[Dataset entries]
• • • •

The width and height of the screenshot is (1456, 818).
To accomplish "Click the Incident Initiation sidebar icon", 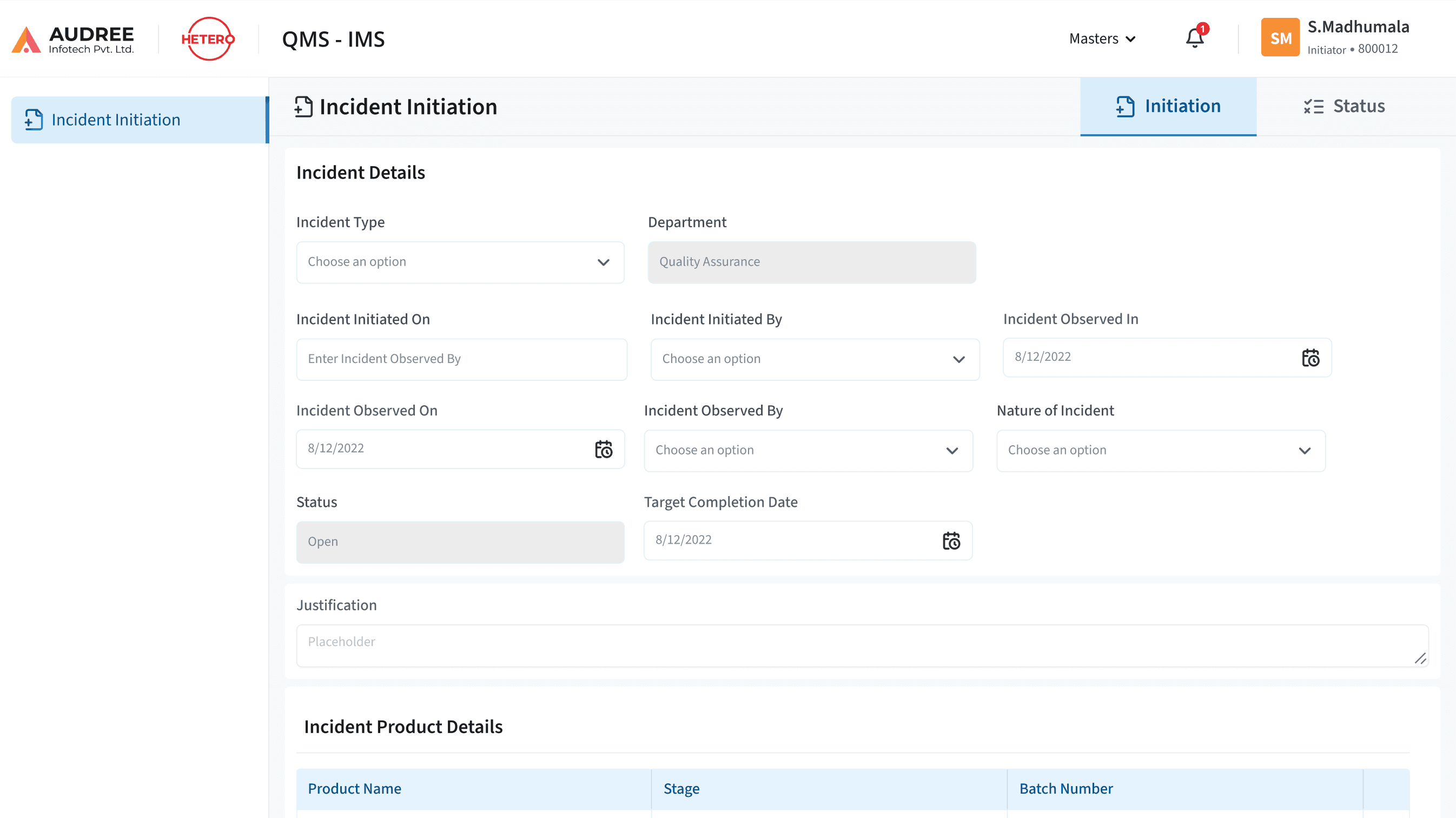I will (33, 120).

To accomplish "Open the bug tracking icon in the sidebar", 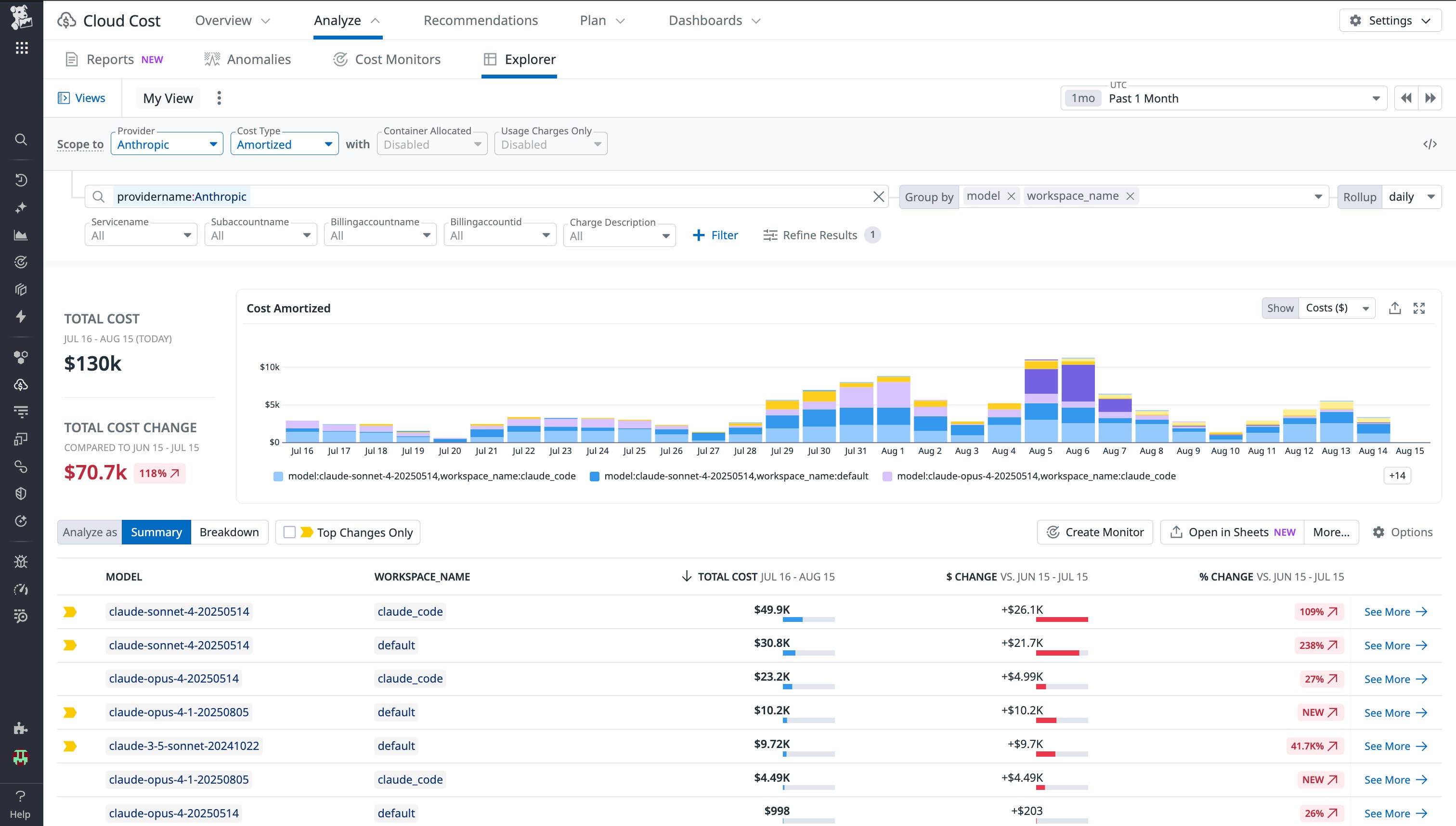I will tap(21, 562).
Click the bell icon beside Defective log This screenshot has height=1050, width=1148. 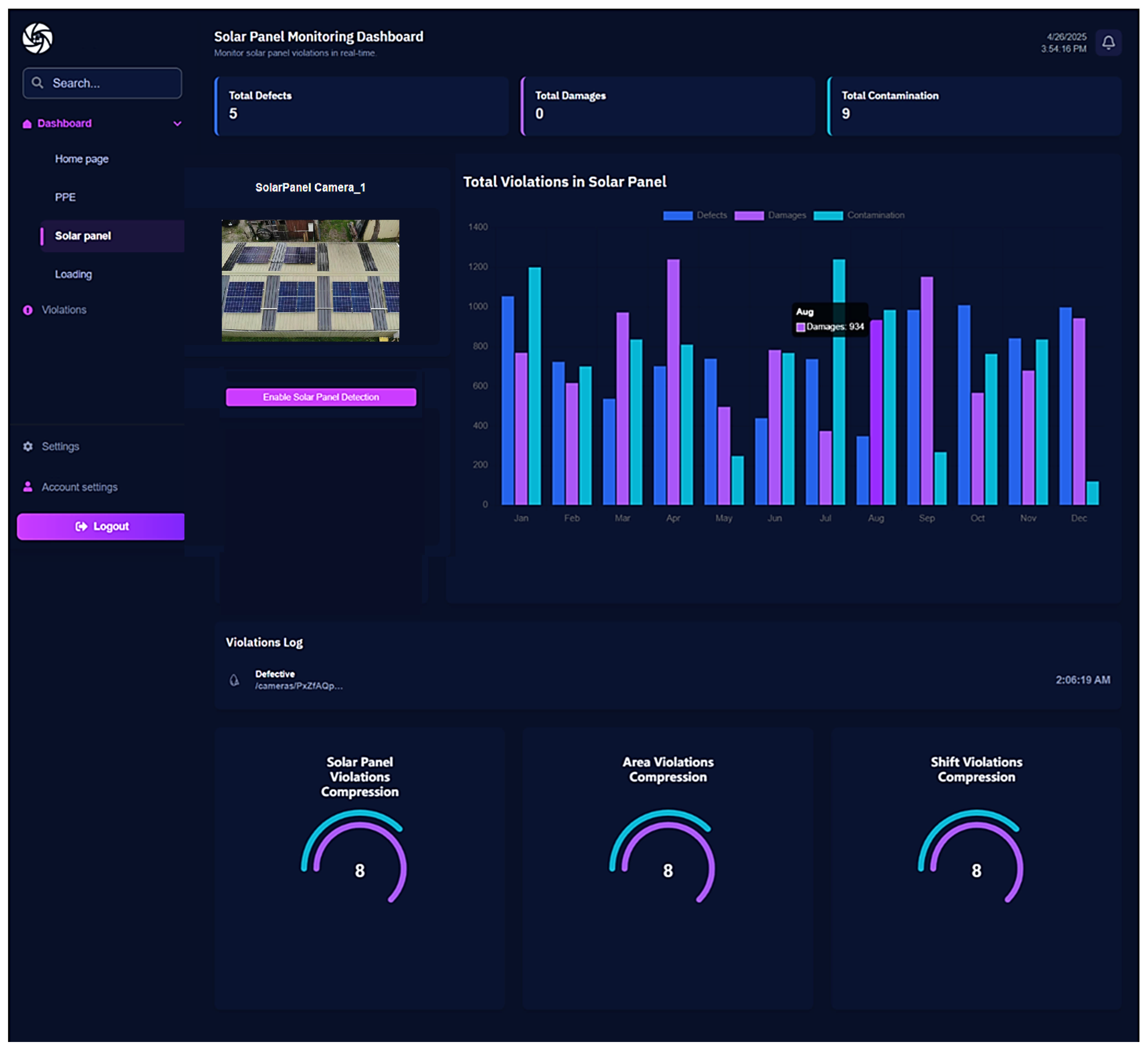(x=234, y=680)
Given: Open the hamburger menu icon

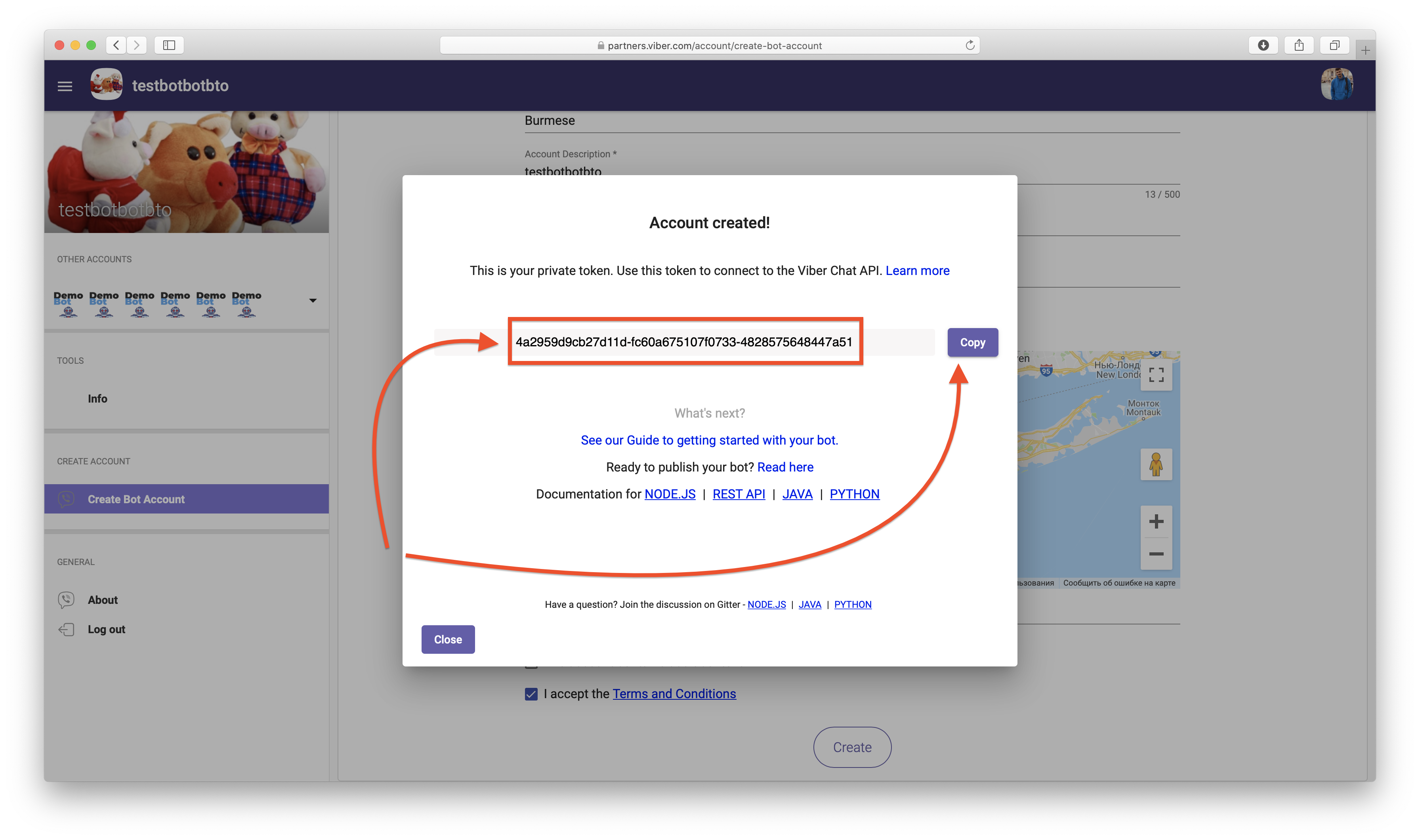Looking at the screenshot, I should click(x=65, y=86).
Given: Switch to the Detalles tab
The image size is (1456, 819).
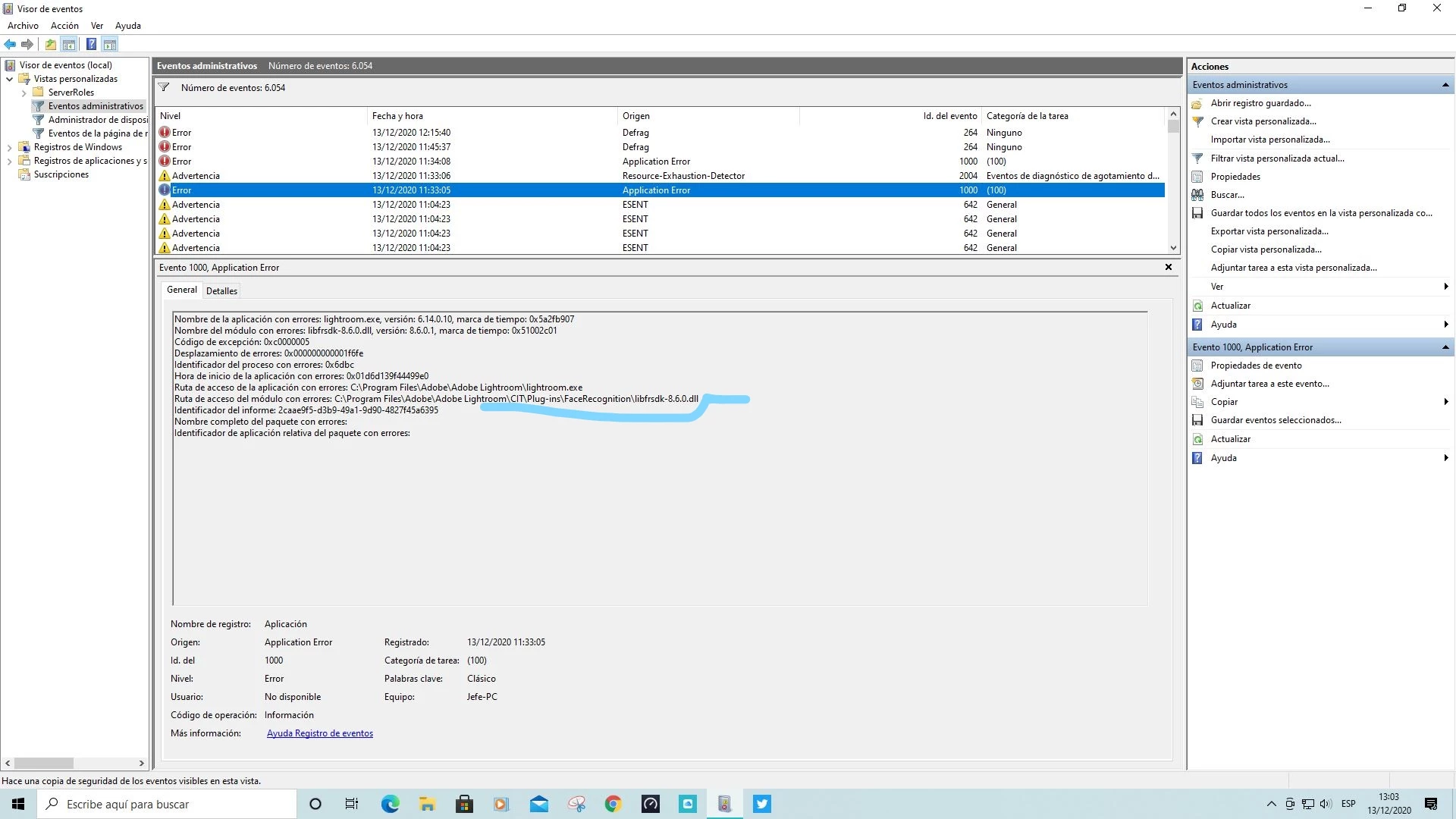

• • • •

### Task directions
Please retype the lines from the one that contains "Given: Switch to the Detalles tab" through the final line of the data, both included, without any pictures.

### Answer space
Given: Switch to the Detalles tab
The image size is (1456, 819).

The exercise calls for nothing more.